Set down the data that follows, exactly and completely.

_ _ _ _ _ _ _

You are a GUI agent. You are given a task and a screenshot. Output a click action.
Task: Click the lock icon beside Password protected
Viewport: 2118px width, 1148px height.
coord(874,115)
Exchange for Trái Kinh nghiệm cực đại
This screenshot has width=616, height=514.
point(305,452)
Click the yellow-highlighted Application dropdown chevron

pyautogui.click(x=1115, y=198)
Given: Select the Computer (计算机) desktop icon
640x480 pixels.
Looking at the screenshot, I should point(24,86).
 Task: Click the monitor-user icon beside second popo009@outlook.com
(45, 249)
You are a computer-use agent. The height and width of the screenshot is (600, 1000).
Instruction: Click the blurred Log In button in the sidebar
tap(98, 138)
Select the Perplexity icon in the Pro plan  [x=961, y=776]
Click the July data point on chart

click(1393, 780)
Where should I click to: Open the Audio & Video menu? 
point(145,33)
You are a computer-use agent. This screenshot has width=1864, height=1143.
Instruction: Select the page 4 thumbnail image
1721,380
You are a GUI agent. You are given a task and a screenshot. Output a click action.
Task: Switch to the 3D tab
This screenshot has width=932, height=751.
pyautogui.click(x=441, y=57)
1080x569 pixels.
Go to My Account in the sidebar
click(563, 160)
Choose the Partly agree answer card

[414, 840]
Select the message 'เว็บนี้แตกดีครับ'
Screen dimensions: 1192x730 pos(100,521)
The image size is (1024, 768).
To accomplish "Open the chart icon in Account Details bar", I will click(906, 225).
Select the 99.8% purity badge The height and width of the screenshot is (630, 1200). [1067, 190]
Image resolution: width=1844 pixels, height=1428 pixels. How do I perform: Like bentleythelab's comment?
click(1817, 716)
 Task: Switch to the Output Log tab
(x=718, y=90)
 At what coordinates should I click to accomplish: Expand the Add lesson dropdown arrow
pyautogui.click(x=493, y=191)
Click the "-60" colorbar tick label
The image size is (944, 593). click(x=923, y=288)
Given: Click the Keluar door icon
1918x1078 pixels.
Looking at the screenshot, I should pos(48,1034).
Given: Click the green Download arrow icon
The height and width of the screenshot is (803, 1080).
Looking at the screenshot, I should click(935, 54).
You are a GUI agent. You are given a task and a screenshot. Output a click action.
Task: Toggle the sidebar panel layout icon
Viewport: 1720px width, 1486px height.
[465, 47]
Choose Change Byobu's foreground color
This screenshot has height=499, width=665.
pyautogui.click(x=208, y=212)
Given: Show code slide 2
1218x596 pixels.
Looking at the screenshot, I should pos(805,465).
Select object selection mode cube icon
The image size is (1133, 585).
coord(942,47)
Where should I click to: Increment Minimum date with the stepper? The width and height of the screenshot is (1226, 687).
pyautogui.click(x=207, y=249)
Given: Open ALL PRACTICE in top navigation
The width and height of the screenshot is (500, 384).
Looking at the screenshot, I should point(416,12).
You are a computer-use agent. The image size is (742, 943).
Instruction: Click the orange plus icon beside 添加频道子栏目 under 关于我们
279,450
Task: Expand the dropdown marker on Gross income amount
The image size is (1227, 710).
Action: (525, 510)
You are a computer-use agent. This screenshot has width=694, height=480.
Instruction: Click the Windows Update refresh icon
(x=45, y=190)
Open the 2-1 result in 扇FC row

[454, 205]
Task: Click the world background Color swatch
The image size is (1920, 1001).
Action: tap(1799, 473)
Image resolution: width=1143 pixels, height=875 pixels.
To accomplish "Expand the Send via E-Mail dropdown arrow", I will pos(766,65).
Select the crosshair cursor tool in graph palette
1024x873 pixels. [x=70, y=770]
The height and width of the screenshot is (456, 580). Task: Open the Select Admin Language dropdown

_ _ _ _ _ _ _

The completed task >>
You are a GUI agent. You are given a task and a screenshot. Output a click action.
Task: Click the lock icon beside Password protected
Viewport: 2118px width, 1148px height.
coord(874,115)
Exchange for Trái Kinh nghiệm cực đại
This screenshot has width=616, height=514.
point(305,452)
Click the yellow-highlighted Application dropdown chevron

pyautogui.click(x=1115, y=198)
Given: Select the Computer (计算机) desktop icon
640x480 pixels.
Looking at the screenshot, I should point(24,86).
 Task: Click the monitor-user icon beside second popo009@outlook.com
(45, 249)
You are a computer-use agent. The height and width of the screenshot is (600, 1000).
Instruction: Click the blurred Log In button in the sidebar
tap(98, 138)
Select the Perplexity icon in the Pro plan  [x=961, y=776]
Click the July data point on chart

click(1393, 780)
Where should I click to: Open the Audio & Video menu? 
point(145,33)
You are a computer-use agent. This screenshot has width=1864, height=1143.
Instruction: Select the page 4 thumbnail image
1721,380
You are a GUI agent. You are given a task and a screenshot. Output a click action.
Task: Switch to the 3D tab
This screenshot has width=932, height=751.
pyautogui.click(x=441, y=57)
1080x569 pixels.
Go to My Account in the sidebar
click(563, 160)
Choose the Partly agree answer card

[414, 840]
Select the message 'เว็บนี้แตกดีครับ'
Screen dimensions: 1192x730 pos(100,521)
The image size is (1024, 768).
To accomplish "Open the chart icon in Account Details bar", I will click(906, 225).
Select the 99.8% purity badge The height and width of the screenshot is (630, 1200). [1067, 190]
Image resolution: width=1844 pixels, height=1428 pixels. How do I perform: Like bentleythelab's comment?
click(1817, 716)
 Task: Switch to the Output Log tab
(x=718, y=90)
 At what coordinates should I click to accomplish: Expand the Add lesson dropdown arrow
pyautogui.click(x=493, y=191)
Click the "-60" colorbar tick label
The image size is (944, 593). click(x=923, y=288)
Given: Click the Keluar door icon
1918x1078 pixels.
Looking at the screenshot, I should pos(48,1034).
Given: Click the green Download arrow icon
The height and width of the screenshot is (803, 1080).
Looking at the screenshot, I should click(935, 54).
You are a GUI agent. You are given a task and a screenshot. Output a click action.
Task: Toggle the sidebar panel layout icon
Viewport: 1720px width, 1486px height.
[465, 47]
Choose Change Byobu's foreground color
This screenshot has height=499, width=665.
pyautogui.click(x=208, y=212)
Given: Show code slide 2
1218x596 pixels.
Looking at the screenshot, I should pos(805,465).
Select object selection mode cube icon
The image size is (1133, 585).
coord(942,47)
Where should I click to: Increment Minimum date with the stepper? The width and height of the screenshot is (1226, 687).
pyautogui.click(x=207, y=249)
Given: Open ALL PRACTICE in top navigation
The width and height of the screenshot is (500, 384).
Looking at the screenshot, I should point(416,12).
You are a computer-use agent. The image size is (742, 943).
Instruction: Click the orange plus icon beside 添加频道子栏目 under 关于我们
279,450
Task: Expand the dropdown marker on Gross income amount
The image size is (1227, 710).
Action: (525, 510)
You are a computer-use agent. This screenshot has width=694, height=480.
Instruction: Click the Windows Update refresh icon
(x=45, y=190)
Open the 2-1 result in 扇FC row

[454, 205]
Task: Click the world background Color swatch
The image size is (1920, 1001).
Action: tap(1799, 473)
Image resolution: width=1143 pixels, height=875 pixels.
To accomplish "Expand the Send via E-Mail dropdown arrow", I will pos(766,65).
Select the crosshair cursor tool in graph palette
1024x873 pixels. [x=70, y=770]
The height and width of the screenshot is (456, 580). Task: Open the Select Admin Language dropdown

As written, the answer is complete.